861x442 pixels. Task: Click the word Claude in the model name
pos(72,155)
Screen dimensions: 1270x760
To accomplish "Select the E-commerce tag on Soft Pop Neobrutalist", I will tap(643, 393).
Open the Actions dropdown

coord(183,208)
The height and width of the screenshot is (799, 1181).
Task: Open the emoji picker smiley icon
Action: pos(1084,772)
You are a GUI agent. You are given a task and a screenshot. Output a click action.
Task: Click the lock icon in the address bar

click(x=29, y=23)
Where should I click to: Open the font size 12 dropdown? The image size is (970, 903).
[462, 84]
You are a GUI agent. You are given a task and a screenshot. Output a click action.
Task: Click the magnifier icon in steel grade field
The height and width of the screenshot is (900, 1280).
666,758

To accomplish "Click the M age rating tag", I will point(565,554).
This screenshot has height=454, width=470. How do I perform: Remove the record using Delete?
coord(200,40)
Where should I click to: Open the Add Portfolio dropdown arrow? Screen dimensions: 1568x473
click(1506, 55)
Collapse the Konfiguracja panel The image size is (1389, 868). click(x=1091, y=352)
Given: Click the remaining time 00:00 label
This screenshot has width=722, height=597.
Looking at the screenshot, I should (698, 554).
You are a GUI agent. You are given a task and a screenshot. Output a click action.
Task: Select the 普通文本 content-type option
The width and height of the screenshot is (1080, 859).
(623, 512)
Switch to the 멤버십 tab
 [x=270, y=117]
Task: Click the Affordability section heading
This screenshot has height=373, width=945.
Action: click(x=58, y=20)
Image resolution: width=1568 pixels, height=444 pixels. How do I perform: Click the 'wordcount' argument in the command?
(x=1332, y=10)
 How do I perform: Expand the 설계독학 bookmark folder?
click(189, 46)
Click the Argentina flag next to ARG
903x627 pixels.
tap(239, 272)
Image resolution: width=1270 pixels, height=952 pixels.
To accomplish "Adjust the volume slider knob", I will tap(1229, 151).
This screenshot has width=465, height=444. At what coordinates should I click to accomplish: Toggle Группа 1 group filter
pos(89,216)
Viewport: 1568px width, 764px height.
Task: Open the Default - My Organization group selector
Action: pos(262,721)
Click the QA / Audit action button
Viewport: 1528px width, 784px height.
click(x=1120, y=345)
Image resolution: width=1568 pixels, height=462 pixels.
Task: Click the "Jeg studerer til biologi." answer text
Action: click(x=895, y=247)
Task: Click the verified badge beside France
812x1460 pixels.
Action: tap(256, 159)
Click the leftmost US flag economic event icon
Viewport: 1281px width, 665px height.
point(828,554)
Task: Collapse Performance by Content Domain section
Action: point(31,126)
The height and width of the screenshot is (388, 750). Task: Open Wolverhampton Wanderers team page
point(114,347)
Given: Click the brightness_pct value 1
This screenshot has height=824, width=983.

= = =

Exercise aim:
For the lines from the one containing "The height and width of the screenshot is (388, 750)." through the end of the listing above, output each exactly and leave out the rest.

Task result:
The height and width of the screenshot is (388, 750). Task: Open Wolverhampton Wanderers team page
point(114,347)
Given: Click the brightness_pct value 1
This screenshot has height=824, width=983.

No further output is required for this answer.